Decades later, the publishing industry continues this work through The Newspaper Works, and a new body, the Environment Advisory Group.
The members of the Environment Advisory Group are:
The Environment Advisory Group works closely in Australia with newsprint manufacturer Norske Skog to develop five-year environment sustainability plans, the National Environmental Sustainability Agreement (NESA).
The NESA is a voluntary industry agreement endorsed by state and federal governments. It spans across multiple sectors and industry, committing vertically integrated partners to advance newspaper and magazine recycling. It is the only agreement of its kind in the world.
Responsibly producing newspapers means using less energy and reducing greenhouse gas emissions. As a large industry player, Norske Skog recognises its responsibility to reduce greenhouse gas emissions. In 2007, Norske established its goal of achieving 25 per cent lower greenhouse gas emissions in 2020, compared with emissions in 2006. As of 2013, emissions were 27 per cent lower than in 2006.

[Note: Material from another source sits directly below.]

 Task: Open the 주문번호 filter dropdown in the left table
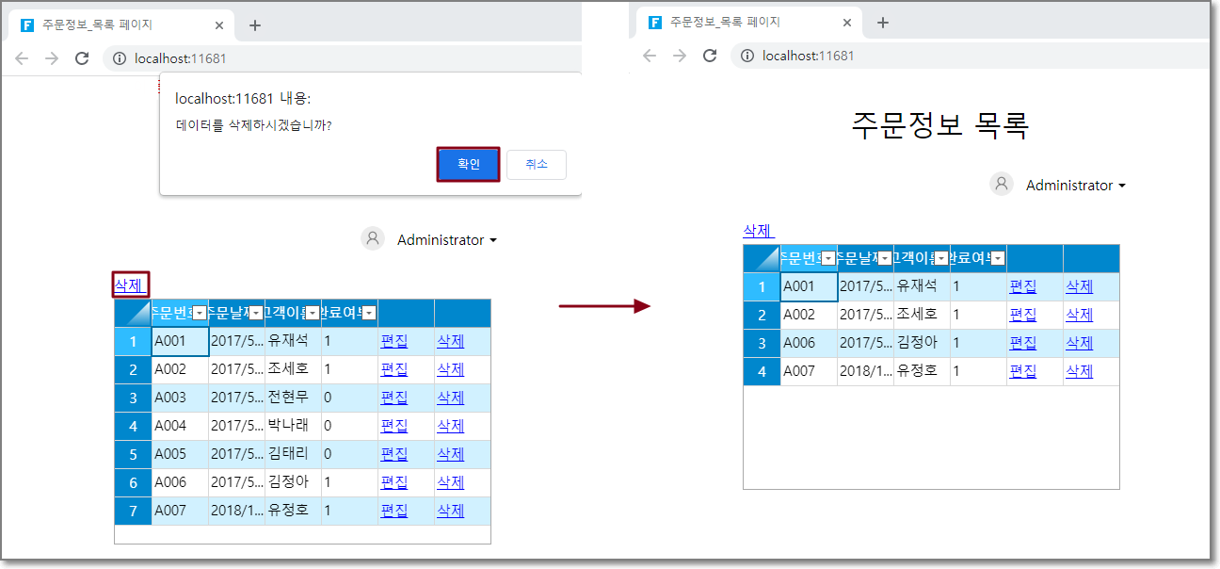pyautogui.click(x=199, y=313)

At Norske Skog’s Albury Mill in NSW, 1,260kg of carbon dioxide is emitted to make a tonne of newsprint from wood fibre. The emissions arising from recycled paper are 746kg – which is 59 per cent of that for virgin material.
Of course, recycling also achieves savings in natural resource. A tonne of wood fibre can be reused many times; about six times in some instances when recycling systems are in place.

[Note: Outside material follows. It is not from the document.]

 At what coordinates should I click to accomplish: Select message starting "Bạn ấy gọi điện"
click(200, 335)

Using fewer chemicals, and non-toxic chemicals, is also important in the production of sustainably-made newsprint. To this end, brightening of newsprint is achieved through the use of hydrogen peroxide. No chlorine is used in the newsprint manufacturing process in Australia.
Even the waste from the de-inking plant that recycles newspapers has been considered in the quest to achieve responsibly sustainable manufacturing. Waste ink removed from newspapers in the de-inking process are used by farms around the Albury mill as a valuable soil conditioner.